Au départ, l’idée était de soigner les rapaces avant de les relâcher dans la nature. Mais, très vite, les besoins se sont multipliés. Et les arrivées ne se sont plus arrêtées à ce type d’oiseaux. «Tous les animaux sauvages ont une raison d’être, constate Ludovic. Si on a des espèces qui disparaissent, cela créera un déséquilibre dans la nature. Nous voulons éviter cela.» Les oiseaux qui arrivent sont souvent mal en point. Les causes de leurs blessures sont multiples: accidents contre des véhicules, des vitres ou des fils électriques. «En période hivernale, c’est plus calme, contrairement au printemps, où on nous apporte toutes les tombées du nid», explique Nora Frautschi, actuellement en formation d’auxiliaire en santé animale. Bien souvent, l’homme croit faire juste en apportant l’oisillon qu’il trouve, «mais cela arrive qu’il soit simplement en train d’apprendre à voler. Malheureusement, tout le monde ne sait pas comment agir correctement (lire encadré).»

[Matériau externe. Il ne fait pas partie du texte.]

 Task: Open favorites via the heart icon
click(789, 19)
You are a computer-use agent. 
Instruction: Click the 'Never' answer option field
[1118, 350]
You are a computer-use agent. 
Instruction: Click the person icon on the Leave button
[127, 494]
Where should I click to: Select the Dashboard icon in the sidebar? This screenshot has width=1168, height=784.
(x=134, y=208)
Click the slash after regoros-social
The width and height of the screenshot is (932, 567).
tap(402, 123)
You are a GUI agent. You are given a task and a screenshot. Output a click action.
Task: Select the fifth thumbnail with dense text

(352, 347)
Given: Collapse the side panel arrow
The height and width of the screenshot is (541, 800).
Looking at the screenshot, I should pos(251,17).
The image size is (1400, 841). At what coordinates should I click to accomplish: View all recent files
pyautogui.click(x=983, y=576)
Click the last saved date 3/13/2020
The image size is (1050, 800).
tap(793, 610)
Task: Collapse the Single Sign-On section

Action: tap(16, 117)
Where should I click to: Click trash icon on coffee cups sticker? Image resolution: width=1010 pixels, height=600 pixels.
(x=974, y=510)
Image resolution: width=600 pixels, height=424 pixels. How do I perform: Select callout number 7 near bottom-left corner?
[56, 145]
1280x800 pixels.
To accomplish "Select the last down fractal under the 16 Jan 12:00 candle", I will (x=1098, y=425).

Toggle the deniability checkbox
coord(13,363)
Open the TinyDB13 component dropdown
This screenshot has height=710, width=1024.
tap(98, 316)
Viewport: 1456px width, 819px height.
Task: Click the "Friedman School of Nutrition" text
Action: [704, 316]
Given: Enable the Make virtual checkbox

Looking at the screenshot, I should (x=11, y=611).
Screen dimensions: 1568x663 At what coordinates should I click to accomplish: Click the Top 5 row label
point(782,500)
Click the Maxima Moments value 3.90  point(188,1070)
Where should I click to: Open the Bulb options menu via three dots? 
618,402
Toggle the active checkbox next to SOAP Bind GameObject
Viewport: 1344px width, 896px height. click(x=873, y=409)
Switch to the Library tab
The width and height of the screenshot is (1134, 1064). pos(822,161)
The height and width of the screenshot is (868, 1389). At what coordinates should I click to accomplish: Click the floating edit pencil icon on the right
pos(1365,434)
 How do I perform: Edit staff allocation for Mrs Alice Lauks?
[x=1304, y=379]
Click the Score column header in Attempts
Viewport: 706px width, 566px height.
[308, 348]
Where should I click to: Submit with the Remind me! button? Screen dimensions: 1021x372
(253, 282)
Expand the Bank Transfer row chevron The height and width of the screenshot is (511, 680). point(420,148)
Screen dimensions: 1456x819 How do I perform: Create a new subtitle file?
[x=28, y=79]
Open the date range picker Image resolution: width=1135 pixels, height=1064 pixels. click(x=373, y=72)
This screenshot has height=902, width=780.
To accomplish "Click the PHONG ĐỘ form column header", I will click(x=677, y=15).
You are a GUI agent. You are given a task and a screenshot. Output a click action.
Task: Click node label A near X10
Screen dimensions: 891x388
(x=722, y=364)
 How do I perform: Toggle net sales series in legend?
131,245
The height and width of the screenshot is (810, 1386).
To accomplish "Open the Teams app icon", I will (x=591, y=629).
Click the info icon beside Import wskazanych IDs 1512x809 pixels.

«Nous entrons chez eux. Il faut rester calme et ne pas montrer trop de sentiments.»

Ludovic Bourqui, Fondateur du centre

Reste que beaucoup d’animaux qui arrivent sont très faibles, ou même parfois dans un état si critique qu’ils doivent être euthanasiés. «Nous faisons tout notre possible pour les sauver, mais parfois nous ne pouvons plus rien pour eux, confie Ludovic. Toutefois, nous les gardons ici aussi longtemps que nécessaire lorsqu’il y a une chance de guérison.» Il se souvient particulièrement de ce rapace que quelqu’un avait décidé de peindre aux couleurs d’un perroquet, en rouge vif. Ils ont dû le garder pendant deux ans. D’où la nécessité d’avoir un centre pouvant accueillir suffisamment d’espèces simultanément: elles sont réparties dans 65 volières, dont une de plus de 50 mètres de long. Celle destinée aux oiseaux qui seront, un jour, remis dans la nature se trouve au fond du parc, dans un endroit plus au calme. Ainsi, le passage des soigneurs est limité et les espèces ont moins de risques de s’habituer à la présence humaine. Malheureusement, pour certains, il est déjà trop tard: ils ne pourront pas être relâchés. «Nous avons des rapaces qui ont été imprégnés par l’homme, soit parce qu’ils sont nés en captivité et n’ont connu que cela, soit parce qu’ils ont été récupérés et nourris trop longtemps par leurs sauveteurs», continue Nora. Lorsqu’un de ces oiseaux est nourri pendant plusieurs jours par un être humain, ses habitudes changent, et il peut devenir agressif envers ses congénères ou les hommes. «Celui-ci, vous verrez qu’il va voler droit sur nous et essayer de nous attaquer au visage si nous entrons», pointe Ludovic. À côté, il pousse le portail pour aller chercher Alfonse, la mascotte. Muni de son gant, il va pouvoir prendre le grand duc sur sa main. «Attention à ne pas trop bouger, nous prévient-il lorsqu’il l’approche. Il pourrait me traverser la main avec ses pattes.» Lui est entièrement en confiance, car l’animal est présenté aux écoles ou lors de démonstrations. Mais toujours avec la même précaution. «Chaque oiseau est différent et a son caractère. On ne doit jamais oublier que nous entrons chez eux. Il faut rester calme et ne pas montrer trop de sentiments, celui qui vous accueille le ressent.»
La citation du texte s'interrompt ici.